UPDATE: According to this article, Unreal Engine 4 uses a form of GPU based real-time ray tracing for global illumination called voxel cone tracing in a sparse voxel octree (SVOGI). The technique was pioneered by Cyril Crassin and was presented at Siggraph last year (sparse voxel octrees were all the hype in 2008 thanks to Jon Olick's Siggraph demo, which was researched further independently by Cyril Crassin and Samuli Laine). The future of real-time ray tracing on the GPU looks bright with one of the largest game companies starting to use it on a large scale :)
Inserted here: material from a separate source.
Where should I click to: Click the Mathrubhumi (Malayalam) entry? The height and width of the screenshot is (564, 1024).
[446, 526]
UPDATE 2: A reader of this blog just sent me a screenshot of an awesome stress test with the public Brigade version: a giant cube containing 729k (90x90x90) tiny cubes, a total of 8.75 million triangles, consuming ~ 2 GB of video memory. Thanks Nicholas! 

Wednesday, June 6, 2012

Brigade physics test in street scene

Testing physics + the new raytraced AO kernel. Rendered in real-time at 6 spp on 2 GTX 580s, almost noise free:

This scene will become the background for a small physics enabled proof-of-concept game. Stay tuned for more.

Friday, June 1, 2012

Real-time photorealistic rendering: Sponza with glossy toad in HD (720p)

Testing Brigade's latest gamma correction update with the Sponza scene (the Bugtoad was modeled by Son Kim):

Recommended to watch in 720p:

Today, I've also stumbled upon a interesting paper entitled "Toward Evaluating Progressive Rendering Methods in Appearance Design Tasks" by Ou, Karlik, Krivanek and Pellacini. The authors tested 4 progressive rendering methods (random path tracing, quasirandom path tracing, progressive photon mapping and virtual point lights rendering) and investigated how people subjectively perceive and enjoy the progressive updating of the image.
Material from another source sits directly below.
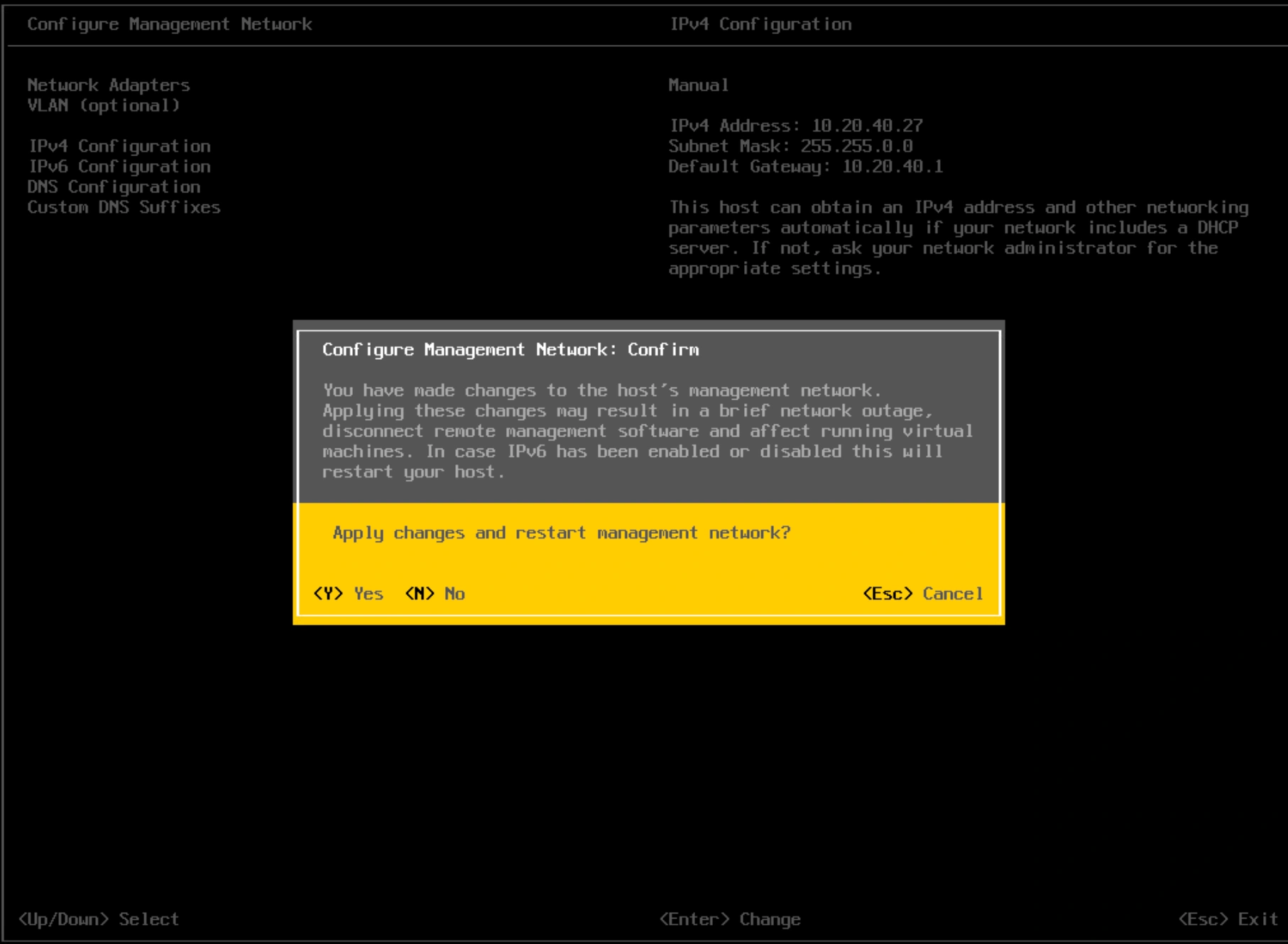Click the IPv4 Address 10.20.40.27 value
The image size is (1288, 944).
(x=795, y=126)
Quoting the abstract (the full paper can be found here):
"Progressive rendering is becoming a popular alternative to precomputation approaches for appearance design tasks. Images created by different progressive algorithms exhibit various kinds of visual artifacts at the early stages of computation. We present a user study that investigates the effects of these artifacts on user performance in appearance design tasks. Specifically, we ask both novice and expert subjects to perform lighting and material editing tasks with the following algorithms: random path tracing, quasi-random path tracing, progressive photon mapping, and virtual point light (VPL) rendering. Data collected from the experiments suggest that path tracing is strongly preferred to progressive photon mapping and VPL rendering by both experts and novices. There is no indication that quasi-random path tracing is systematically preferred to random path tracing or vice-versa; the same holds between progressive photon mapping and VPL rendering. Interestingly, we did not observe any significant difference in user workflow for the different algorithms. As can be expected, experts are faster and more accurate than novices, but surprisingly both groups have similar subjective preferences and workflow."
During the first frame updates, progressive photon mapping exhibits low frequency noise in the form of ugly splotches, while VPL rendering suffers from banding artefacts. The noise produced by path tracing on the other hand is much more easy on the eyes showing that the human visual system is more forgiving for Monte Carlo noise.